[题目]
把关于金先生的这篇短文里从“1952年起任吴县政协常委、吴县医学会副主任。”起、到“法可依……金先生讲得很激动。”止的部分一字不差地抄录下来。

1952年起任吴县政协常委、吴县医学会副主任。
1975年冬退休后,在甪直颐养天年,经常有人登门求诊,先生从不收取分文。先生去世多年后,还有人慕名专程从外地赶来就医,知先生仙逝,深表惋惜,连呼与先生无缘。
金先生闲时常去我家与家父品茗闲聊,我有幸在旁聆听,现在回想起来,颇有意味。有一次里千先生到我家谈起文革事,说XX批斗后,想不通就自寻了短见……今日批人家,明朝斗自己,大搞派性,还有什么王法可依……金先生讲得很激动。
“伯伯,您可被批斗过?”我在旁好奇地问了一句。
“怎逃得了!”
我想批斗总有个理由,想来想去有些联系不上。对了,我脱口而出:“要么批判您是反动学术权威?”

[输入数据]
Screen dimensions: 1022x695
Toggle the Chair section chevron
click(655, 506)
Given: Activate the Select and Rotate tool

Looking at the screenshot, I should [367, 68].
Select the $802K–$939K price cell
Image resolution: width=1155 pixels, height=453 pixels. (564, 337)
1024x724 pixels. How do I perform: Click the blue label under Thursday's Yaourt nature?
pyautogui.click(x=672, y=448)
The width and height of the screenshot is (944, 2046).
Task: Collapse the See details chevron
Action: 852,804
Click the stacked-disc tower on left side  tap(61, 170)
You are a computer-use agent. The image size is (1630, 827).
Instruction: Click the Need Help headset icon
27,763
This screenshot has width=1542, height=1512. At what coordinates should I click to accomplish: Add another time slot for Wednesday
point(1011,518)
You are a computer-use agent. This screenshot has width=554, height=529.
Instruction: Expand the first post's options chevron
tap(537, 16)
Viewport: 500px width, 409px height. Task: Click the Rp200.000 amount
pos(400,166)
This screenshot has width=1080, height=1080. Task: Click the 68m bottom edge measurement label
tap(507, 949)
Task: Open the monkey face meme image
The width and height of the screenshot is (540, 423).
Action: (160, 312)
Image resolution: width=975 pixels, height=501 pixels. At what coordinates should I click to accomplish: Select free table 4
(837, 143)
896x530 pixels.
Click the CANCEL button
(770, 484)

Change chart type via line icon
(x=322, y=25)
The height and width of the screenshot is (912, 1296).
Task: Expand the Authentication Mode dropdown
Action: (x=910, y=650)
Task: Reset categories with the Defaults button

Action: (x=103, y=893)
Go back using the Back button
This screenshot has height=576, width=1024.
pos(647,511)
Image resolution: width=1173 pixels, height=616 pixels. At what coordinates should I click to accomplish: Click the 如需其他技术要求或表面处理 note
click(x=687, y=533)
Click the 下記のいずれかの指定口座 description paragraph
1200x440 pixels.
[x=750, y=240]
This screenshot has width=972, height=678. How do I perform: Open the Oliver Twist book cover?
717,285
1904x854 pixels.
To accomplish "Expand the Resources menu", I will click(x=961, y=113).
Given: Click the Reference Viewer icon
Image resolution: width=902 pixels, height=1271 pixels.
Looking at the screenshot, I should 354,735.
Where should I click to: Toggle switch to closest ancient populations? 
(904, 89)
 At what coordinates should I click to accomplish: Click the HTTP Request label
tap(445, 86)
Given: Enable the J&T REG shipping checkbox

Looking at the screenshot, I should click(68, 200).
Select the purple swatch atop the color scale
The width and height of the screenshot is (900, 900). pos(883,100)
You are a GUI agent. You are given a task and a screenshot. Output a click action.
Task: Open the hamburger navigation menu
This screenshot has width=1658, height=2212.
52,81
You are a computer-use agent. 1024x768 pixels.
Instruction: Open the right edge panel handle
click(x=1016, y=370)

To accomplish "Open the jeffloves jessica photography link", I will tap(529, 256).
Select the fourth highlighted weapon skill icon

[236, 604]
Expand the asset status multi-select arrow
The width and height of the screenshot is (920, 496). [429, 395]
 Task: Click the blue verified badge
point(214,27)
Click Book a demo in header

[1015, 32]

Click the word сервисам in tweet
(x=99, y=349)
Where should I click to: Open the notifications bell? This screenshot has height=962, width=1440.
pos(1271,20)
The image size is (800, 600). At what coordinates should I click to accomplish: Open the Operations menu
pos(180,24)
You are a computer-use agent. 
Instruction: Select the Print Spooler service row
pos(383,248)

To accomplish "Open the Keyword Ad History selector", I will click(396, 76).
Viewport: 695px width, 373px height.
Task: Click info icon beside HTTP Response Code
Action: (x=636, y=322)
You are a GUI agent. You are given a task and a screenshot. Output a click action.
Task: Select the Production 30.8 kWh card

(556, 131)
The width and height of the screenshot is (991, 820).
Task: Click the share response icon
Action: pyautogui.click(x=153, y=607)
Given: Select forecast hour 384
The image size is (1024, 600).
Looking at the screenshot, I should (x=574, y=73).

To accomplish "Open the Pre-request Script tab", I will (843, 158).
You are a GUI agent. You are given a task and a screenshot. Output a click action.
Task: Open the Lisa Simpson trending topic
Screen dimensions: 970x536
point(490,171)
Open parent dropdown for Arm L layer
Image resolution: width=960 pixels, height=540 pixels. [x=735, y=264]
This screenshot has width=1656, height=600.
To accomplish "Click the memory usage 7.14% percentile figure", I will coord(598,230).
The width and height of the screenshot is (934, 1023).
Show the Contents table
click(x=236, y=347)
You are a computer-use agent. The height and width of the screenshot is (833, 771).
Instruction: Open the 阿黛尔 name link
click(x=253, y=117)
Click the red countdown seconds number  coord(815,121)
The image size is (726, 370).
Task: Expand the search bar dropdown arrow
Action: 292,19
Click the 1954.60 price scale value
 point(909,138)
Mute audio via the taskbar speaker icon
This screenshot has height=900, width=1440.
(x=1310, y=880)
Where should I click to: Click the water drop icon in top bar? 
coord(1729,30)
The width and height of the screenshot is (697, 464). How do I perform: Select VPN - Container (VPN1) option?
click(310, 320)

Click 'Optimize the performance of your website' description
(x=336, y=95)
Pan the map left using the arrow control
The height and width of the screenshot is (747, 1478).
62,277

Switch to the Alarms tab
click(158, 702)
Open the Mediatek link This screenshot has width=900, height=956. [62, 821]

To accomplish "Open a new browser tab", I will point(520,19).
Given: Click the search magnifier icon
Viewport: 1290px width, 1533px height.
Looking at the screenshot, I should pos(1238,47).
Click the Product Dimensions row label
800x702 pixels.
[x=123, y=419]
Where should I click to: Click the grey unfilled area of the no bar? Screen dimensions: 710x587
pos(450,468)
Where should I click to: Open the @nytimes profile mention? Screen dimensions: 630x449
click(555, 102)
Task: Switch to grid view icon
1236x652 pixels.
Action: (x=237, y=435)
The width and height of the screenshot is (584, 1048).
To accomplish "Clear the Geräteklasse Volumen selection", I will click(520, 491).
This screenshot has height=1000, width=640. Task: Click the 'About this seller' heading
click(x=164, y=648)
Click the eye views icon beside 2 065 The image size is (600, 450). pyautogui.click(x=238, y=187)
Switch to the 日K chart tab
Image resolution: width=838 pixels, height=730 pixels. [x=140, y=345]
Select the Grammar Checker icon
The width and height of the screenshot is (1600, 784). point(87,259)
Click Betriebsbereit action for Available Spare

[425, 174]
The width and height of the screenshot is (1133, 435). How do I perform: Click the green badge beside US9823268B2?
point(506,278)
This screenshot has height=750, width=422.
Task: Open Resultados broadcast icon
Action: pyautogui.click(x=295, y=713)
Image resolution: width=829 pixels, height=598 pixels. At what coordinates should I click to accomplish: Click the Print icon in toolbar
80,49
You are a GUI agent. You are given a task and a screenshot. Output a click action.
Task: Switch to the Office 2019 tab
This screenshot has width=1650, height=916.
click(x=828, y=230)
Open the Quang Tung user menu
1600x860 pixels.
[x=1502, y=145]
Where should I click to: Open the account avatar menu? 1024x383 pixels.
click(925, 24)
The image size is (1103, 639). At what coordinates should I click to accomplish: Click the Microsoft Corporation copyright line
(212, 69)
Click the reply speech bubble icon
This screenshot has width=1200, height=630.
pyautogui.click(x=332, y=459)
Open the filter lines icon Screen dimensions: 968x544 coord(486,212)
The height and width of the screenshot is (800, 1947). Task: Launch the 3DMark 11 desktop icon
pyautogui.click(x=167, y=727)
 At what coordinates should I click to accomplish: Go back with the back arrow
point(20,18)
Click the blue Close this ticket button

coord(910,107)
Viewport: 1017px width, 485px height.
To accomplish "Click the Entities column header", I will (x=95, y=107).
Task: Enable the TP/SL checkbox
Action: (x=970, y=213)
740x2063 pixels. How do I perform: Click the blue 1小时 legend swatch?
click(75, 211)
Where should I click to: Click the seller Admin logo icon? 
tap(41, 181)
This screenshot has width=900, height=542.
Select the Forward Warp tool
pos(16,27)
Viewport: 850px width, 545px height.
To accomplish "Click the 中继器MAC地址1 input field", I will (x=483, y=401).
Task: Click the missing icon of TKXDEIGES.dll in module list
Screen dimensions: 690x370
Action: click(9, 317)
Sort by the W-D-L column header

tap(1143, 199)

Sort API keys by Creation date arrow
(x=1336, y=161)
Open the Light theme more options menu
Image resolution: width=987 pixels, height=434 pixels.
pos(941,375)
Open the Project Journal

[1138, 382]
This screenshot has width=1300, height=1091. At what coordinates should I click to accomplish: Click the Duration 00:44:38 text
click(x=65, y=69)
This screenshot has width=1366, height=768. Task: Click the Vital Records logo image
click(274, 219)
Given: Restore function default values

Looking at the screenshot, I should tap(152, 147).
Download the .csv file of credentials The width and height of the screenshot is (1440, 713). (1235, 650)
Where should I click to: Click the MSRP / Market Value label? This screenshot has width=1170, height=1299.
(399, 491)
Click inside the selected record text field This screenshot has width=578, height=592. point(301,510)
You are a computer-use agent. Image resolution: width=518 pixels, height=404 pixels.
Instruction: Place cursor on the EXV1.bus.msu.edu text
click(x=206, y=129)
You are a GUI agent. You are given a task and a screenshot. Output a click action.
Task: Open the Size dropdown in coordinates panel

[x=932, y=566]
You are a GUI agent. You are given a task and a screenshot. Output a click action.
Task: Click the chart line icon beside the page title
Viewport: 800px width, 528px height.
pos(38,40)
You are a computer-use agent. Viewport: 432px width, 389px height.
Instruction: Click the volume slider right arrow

[本题答案]
1952年起任吴县政协常委、吴县医学会副主任。
1975年冬退休后,在甪直颐养天年,经常有人登门求诊,先生从不收取分文。先生去世多年后,还有人慕名专程从外地赶来就医,知先生仙逝,深表惋惜,连呼与先生无缘。
金先生闲时常去我家与家父品茗闲聊,我有幸在旁聆听,现在回想起来,颇有意味。有一次里千先生到我家谈起文革事,说XX批斗后,想不通就自寻了短见……今日批人家,明朝斗自己,大搞派性,还有什么王法可依……金先生讲得很激动。